Immediately after his cancer was diagnosed, Cordes quit exposing himself to anything that might carry health risks—anesthesia, X-ray equipment and chemotherapy drugs. He stopped going into the surgery suite completely.

But with a young family to support, he could not leave his practice until he found another way to use his veterinary training to make a living. He began offering consulting services on the side, correctly identifying a growing market for products and training aimed at safety. Within months, he parlayed his new expertise into a full-time position with The Apothecary Shops, a Phoenix-based chain of specialty pharmacies.

Now, Cordes says, he focuses on several arenas.

Teaching Others

He develops workplace protocols for dealing with oncology drugs safely and creates training to ensure that workers, from technicians to veterinarians, know how to handle potentially dangerous oncology drugs. He estimates that as many as 4,000 practices in the United States may administer oncology drugs, and how many of those have safety standards in place for workers is unclear. Many don’t have ventilation systems, he says.

“My best advice is not to touch [them],” Cordes says of oncology drugs, advising that smaller practices refer oncology cases to specialists. “And the next level is if you do handle it, you need to practice 100 percent containment.”

To that end, he helps select and market products adapted from the human health field that have applications for veterinary medicine.

For instance, he is helping to market a closed-system device that confines spray and vapors when a drug vial is punctured, so workers don’t ingest harmful fumes. And he’s working on helping practices dispose of waste more safely.

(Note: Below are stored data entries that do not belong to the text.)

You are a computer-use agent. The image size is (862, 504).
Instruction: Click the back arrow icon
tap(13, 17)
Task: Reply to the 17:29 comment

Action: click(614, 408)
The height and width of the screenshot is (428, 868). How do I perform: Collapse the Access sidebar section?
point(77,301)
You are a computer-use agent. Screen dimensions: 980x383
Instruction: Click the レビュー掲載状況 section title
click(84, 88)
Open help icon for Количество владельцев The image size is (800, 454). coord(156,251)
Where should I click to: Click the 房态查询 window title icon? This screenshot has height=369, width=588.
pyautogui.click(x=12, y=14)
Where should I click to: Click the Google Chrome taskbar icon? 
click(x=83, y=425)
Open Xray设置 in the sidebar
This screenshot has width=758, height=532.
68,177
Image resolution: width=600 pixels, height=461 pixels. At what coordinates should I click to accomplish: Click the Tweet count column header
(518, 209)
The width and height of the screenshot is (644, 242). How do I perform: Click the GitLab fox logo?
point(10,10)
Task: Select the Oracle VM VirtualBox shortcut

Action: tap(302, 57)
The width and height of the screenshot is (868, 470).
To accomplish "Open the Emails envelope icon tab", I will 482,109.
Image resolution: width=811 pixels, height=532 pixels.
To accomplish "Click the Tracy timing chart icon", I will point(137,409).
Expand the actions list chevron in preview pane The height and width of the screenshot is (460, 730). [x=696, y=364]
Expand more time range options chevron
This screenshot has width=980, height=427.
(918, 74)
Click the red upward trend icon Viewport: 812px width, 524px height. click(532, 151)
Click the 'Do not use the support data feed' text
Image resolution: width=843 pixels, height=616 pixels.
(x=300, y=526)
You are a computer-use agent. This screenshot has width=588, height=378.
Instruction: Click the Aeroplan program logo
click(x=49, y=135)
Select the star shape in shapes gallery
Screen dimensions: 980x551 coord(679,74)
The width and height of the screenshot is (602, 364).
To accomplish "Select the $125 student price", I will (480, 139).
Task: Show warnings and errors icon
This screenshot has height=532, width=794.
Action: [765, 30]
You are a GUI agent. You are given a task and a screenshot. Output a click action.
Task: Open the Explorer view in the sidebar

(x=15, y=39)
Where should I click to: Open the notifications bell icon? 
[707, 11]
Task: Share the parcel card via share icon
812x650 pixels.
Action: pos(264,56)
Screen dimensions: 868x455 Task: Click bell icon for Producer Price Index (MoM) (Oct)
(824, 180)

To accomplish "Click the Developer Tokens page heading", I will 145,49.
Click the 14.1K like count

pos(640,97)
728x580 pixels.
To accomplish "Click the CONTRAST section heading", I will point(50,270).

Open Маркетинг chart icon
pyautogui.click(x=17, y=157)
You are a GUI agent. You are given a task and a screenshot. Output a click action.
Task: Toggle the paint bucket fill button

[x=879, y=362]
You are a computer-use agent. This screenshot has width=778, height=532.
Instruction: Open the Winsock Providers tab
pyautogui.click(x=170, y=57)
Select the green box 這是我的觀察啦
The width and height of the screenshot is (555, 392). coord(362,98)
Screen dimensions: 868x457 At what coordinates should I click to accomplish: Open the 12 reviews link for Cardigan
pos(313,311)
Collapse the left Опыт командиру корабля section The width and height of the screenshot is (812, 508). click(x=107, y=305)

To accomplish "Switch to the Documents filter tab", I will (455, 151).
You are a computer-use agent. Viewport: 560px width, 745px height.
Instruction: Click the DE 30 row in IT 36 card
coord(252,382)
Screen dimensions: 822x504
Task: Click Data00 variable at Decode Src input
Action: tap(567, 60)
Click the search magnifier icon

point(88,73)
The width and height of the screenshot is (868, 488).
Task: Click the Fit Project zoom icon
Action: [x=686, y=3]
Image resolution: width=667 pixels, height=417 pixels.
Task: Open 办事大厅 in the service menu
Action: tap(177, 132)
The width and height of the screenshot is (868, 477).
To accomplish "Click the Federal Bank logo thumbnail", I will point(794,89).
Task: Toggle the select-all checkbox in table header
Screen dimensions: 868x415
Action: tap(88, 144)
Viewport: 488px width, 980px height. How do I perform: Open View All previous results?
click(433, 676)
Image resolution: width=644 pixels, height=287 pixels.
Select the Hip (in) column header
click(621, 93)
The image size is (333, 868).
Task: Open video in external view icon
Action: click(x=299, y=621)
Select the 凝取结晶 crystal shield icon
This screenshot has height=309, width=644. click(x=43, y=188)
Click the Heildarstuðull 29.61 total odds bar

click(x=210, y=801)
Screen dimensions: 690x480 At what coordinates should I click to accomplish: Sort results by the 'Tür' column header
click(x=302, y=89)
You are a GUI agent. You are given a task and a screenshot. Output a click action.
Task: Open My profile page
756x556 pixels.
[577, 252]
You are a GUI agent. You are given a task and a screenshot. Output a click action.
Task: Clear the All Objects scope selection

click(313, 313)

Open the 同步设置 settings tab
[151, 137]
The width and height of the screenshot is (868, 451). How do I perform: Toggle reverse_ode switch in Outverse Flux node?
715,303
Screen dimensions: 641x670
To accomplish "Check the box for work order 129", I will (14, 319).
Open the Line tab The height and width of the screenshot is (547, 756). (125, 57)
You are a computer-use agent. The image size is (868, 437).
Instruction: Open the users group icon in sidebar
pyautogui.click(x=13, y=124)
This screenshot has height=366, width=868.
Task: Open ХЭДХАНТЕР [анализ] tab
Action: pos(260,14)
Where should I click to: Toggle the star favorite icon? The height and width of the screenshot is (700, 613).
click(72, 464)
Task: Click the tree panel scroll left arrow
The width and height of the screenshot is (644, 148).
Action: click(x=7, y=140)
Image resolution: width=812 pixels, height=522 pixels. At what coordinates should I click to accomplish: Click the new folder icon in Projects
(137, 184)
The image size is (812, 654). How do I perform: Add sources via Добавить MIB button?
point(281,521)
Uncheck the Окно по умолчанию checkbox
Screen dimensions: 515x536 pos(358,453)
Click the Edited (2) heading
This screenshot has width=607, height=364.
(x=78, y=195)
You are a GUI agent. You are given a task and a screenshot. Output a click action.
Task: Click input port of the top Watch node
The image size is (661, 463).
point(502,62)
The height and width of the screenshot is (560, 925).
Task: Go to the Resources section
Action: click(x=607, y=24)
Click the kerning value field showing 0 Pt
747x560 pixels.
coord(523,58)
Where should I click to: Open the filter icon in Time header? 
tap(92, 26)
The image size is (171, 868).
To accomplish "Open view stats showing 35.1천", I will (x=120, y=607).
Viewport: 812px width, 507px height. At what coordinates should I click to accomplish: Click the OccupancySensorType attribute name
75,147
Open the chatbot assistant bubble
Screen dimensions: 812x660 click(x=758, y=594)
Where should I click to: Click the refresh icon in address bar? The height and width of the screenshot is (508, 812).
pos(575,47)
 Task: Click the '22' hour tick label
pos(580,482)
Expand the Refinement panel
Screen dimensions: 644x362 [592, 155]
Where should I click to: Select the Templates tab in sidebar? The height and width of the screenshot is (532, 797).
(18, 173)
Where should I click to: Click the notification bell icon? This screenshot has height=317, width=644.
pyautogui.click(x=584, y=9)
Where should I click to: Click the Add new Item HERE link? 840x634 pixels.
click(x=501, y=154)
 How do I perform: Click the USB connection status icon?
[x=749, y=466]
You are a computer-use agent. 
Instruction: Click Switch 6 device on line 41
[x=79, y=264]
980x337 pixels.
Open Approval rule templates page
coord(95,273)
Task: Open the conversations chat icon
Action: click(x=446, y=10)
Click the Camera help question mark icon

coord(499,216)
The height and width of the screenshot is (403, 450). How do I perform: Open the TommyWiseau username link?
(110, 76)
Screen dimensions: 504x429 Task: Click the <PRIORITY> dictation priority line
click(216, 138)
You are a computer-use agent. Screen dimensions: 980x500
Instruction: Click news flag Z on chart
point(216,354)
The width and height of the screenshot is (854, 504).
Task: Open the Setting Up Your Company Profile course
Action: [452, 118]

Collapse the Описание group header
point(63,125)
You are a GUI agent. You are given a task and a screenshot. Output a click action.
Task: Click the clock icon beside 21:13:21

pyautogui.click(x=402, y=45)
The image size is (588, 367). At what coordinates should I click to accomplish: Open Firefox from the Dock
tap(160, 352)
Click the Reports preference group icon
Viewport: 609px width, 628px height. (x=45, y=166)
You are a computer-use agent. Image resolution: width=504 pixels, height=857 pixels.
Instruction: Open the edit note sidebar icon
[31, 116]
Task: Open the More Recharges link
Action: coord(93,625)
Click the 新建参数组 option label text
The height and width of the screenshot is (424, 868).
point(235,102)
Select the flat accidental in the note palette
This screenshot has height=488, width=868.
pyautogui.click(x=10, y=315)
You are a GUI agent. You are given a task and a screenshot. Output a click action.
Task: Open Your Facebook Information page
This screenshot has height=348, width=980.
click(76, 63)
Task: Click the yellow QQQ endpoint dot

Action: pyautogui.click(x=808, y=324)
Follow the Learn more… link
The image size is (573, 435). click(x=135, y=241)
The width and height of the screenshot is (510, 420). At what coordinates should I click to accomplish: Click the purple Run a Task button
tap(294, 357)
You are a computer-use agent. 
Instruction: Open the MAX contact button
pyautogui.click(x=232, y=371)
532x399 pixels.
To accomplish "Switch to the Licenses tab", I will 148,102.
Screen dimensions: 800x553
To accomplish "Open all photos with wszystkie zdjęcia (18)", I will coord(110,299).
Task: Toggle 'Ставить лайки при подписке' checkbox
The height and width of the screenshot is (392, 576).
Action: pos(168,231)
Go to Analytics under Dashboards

He recently co-authored a paper for the National Institute for Occupational Safety and Health, and this year he served on the AVMA’s National Hazardous Waste Product Database Task Force.

Cordes believes that more regulations are coming, both in the handling of chemotherapy agents and disposing of waste, and that veterinary practices need to adapt quickly.

“It’s already happening in human health care, and in veterinary medicine we’re a little behind,” he says. “I’m afraid we’ll lose the ability to administer these drugs if we don’t” self-police and improve standards for handling them.

Not Exploiting His Past

Cordes typically doesn’t bring up his health scare unless asked.

“If you don’t know Brett well, you’re not likely to know that he had this horrible battle with cancer,” says Albert Ahn, DVM, president of the pharmaceutical company AB Science USA, who has worked with Cordes on several projects. “While he could use that as a selling point, to use as a scare tactic or to earn sympathy points, he just doesn’t do that.”

Cordes says the reason he doesn’t typically volunteer his health history is partly that he doesn’t want to capitalize on his own problems and partly that he doesn’t need to.

“Every veterinarian knows someone who has died at a young age of cancer, or who had a thyroid disease,” Cordes says. “This touches everybody.”